▸ **Teks pilihan**
===============

‘Hindang makhendangda kharinde yarinde | Rindang
makhendangda kharinde awarinde | Yabu alu bura khafonde yafonde | Yabu alu bura khafonde
yafonde’—Hindang Makhendang,
Mambesak Group
(Berdayung dengan perahu di danau Sentani pada waktu senja, dan
air teduh memberi kesan khusus yang mendalam. Mengenang masa
silam yang penuh ceritera)
BELAKANGAN ini bepergian ke Papua semakin mudah, kalau tidak jadi tren—asal ada uang, akses, plus keberanian dan sedikit petualangan. Saya terseret tren itu bukan karena punya uang, tetapi mencari peruntungan. Jakarta sudah makin sempit, orang-orangnya sudah kelewat ribut, terlalu ‘bikin ko pu diri’ (baca: sombong atau lebay) sampai lupa diri.
Pesawat-pesawat yang terbang ke kota-kota di Papua, memuat lebih banyak orang bertampang melayu. Banyak di antara mereka pegawai pemerintahan, keluarga aparat negara, dan pekerja lembaga non-pemerintah dan bisnis. Saya ada di antara mereka, yang coba-coba tampil beda dengan noken menyilang di dada.
Di kota-kota dan kampung-kampung pesisir seputar Wasior, Manokwari, Sorong dan Waisai, juga didominasi tampang-tampang sejenis saya. Apalagi di pasar, pertokoan dan instansi-instansi (catat: tukang ojek juga). Wajah-wajah Papua masih mendominasi di kampung-kampung pedalaman. Beberapa wajah melayu-Papua tampak, tetapi hidup dan bersikap sangat berbeda dengan melayu-melayu di kota. ‘Saya mesti tinggal, mereka sudah kasi saya makan’, demikian kata seorang Mama perawat honorer dari Pangkep yang sudah 7 tahun tinggal di Kampung Ambumi, Kuriwamesa, Kabupaten Teluk Wondama.
Kalau sebelumnya pemerintah Orde Baru memobilisasi orang-orang, aparat keamanan, dan investasi ke Papua, kini orang-orang, aparat keamanan, dan investasi tersebut mencari jalannya sendiri. Mungkin ini yang disebut Presiden Jokowi dengan ‘membuka Papua’.
***
Papua memang magis. Saya termasuk yang terpesona dengan kemagisannya.
Dahulu waktu masih bernama Irian Jaya terdengar kurang magis. Apalagi berita-berita terkait Papua masih sedikit dan melulu soal kematian dan ketidakamanan. Walau sekarang beritanya lebih banyak, tetapi nadanya masih sama: ketidakamanan yang sebabnya dialamatkan ke gerakan separatis.
Tanpa tahu lanskap sejarah, wilayah dan budayanya, satu peristiwa penyerangan polsek dan penembakan pesawat di Sinak, Puncak Jaya, akan langsung dianggap sebagai teror di seluruh Papua. Mungkin serupa dengan drama tembak menembak ‘ISIS’ di Sarinah, yang segera dinyatakan sebagai Teror Jakarta dan Indonesia oleh media cetak dan elektronik populer. Betapa media-media di Indonesia ini terlalu banyak bikin gerakan tambahan dan bikin de pu diri, sampe.

===============

▸ **Data berikut**

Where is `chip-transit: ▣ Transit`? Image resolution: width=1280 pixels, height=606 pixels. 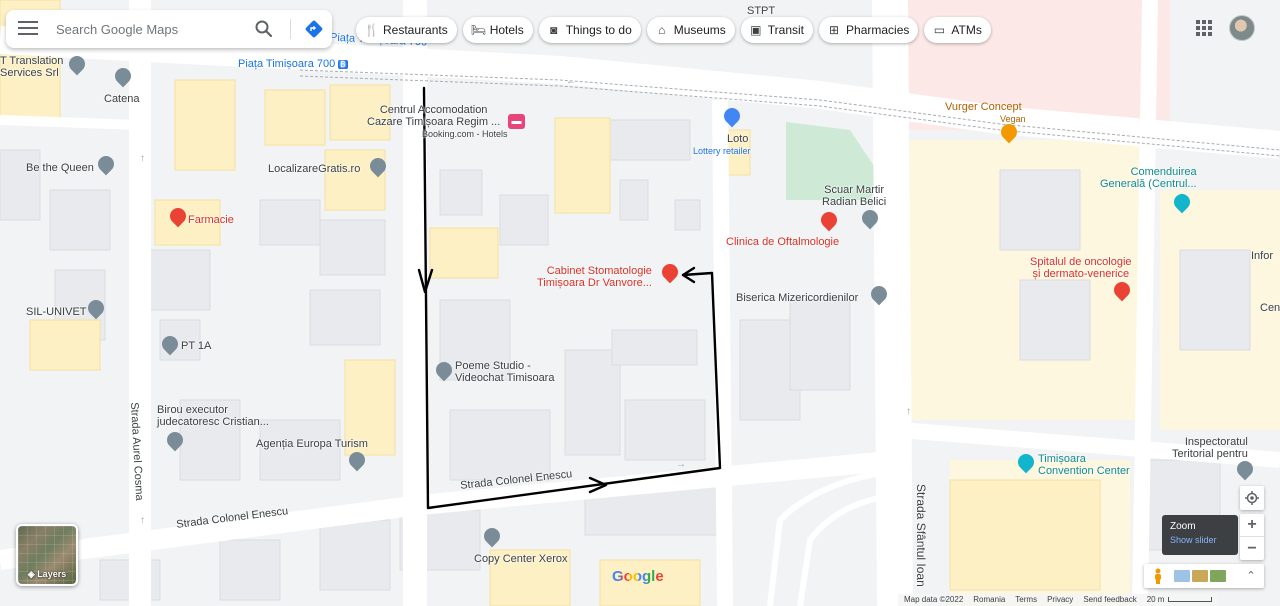
chip-transit: ▣ Transit is located at coordinates (777, 30).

===============

▸ **Perintah latihan**
A - Ketik ulang bagian esai tentang Papua mulai dari "Pesawat-pesawat yang terbang" hingga "menyilang di dada.", dengan kedua batas itu ikut disalin.
B - Teruskan esai tentang perjalanan ke Papua dari kalimat terakhir yang ditampilkan.

▸ **Daftar jawaban**
A -
Pesawat-pesawat yang terbang ke kota-kota di Papua, memuat lebih banyak orang bertampang melayu. Banyak di antara mereka pegawai pemerintahan, keluarga aparat negara, dan pekerja lembaga non-pemerintah dan bisnis. Saya ada di antara mereka, yang coba-coba tampil beda dengan noken menyilang di dada.

B -
Selain teror ketidakamanan, Papua juga mengandung ‘kengerian’ yang bikin ciut. ‘Jangan pergi ke Papua, nanti kau dimakan hidup-hidup’, demikian kata Ayah seorang mahasiswi unyu pengurus Senat di kampus Institut Ilmu Sosial Politik (IISIP) yang melarangnya berangkat liburan ke Papua setelah menonton film ‘Lost in Papua’. Oh iya, sepertinya saya harus titip pesan untuk Bapak Hilmar Farid, Dirjen Kebudayaan yang baru, agar pelajaran wawasan nusantara ditambah dengan pelajaran wawasan Kepapuaan.
Wawasan Kepapuan ini perlu, agar tidak lost (tipe lain) in Papua dalam eksotisme Raja Ampat, dan petualangan Puncak Cartenz.
‘Mbak, titip ikat pinggang kulit buaya ya, di Jakarta mahal, saya pernah beli online malah ketipu engga asli’, demikian SMS tetangga saya, yang akhirnya bisa masuk setelah HP bertemu sinyal dan listrik bisa menyala oleh satu liter bensin, Rp. 20.000 untuk dua jam. ‘Wah di Raja Ampat ya, mana fotomu di pulau-pulau batu itu?’, demikian pesan Whatsapp masuk saat sedang ngopi dan makan pisang goreng di sebuah rumah kecil yang dijadikan galeri kerajinan tangan dari limbah, di Waisai, Raja Ampat.
Raja Ampat yang dimaksud mungkin Wayag dan Pianemo. Hampir semua masyarakat asli yang tinggal tersebar di pulau-pulau Raja Ampat belum pernah mengunjunginya—apalagi saya. Untuk sampai ke sana, katanya, perlu 8-15 juta rupiah. Teman-teman yang saya kenal saja belum pernah bisa sampai sana.
Mungkin teman-teman saya ini terlampau cupu untuk kategori para traveler Jakarta, karena melulu sibuk urus advokasi konservasi Raja Ampat dan membangun sanggar-sanggar budaya masyarakat asli. Mereka ‘lebih suka’ ditangkap ketimbang foto-foto di Wayag dan Pianemo. Mereka memang keras, bersama masyarakat beberapa kampung, rencana penambangan nikel dan batubara Raja Ampat ditolak. Karena itu juga Raja Ampat kini bisa menjadi sorotan wisata utama.
Kalau bisa punya perahu boat yang layak, dan uang solar yang cukup, mungkin mereka bisa ke Wayag dan Pianemo. Sayangnya katinting pun hanya beberapa yang punya.
***
Papua dalam pikiran orang-orang di Jawa dan Sumatera, bisa jadi seluruh bagian Indonesia lainnya, hanya bermakna pulau misterius dan kaya, serta orang-orang yang terbelakang.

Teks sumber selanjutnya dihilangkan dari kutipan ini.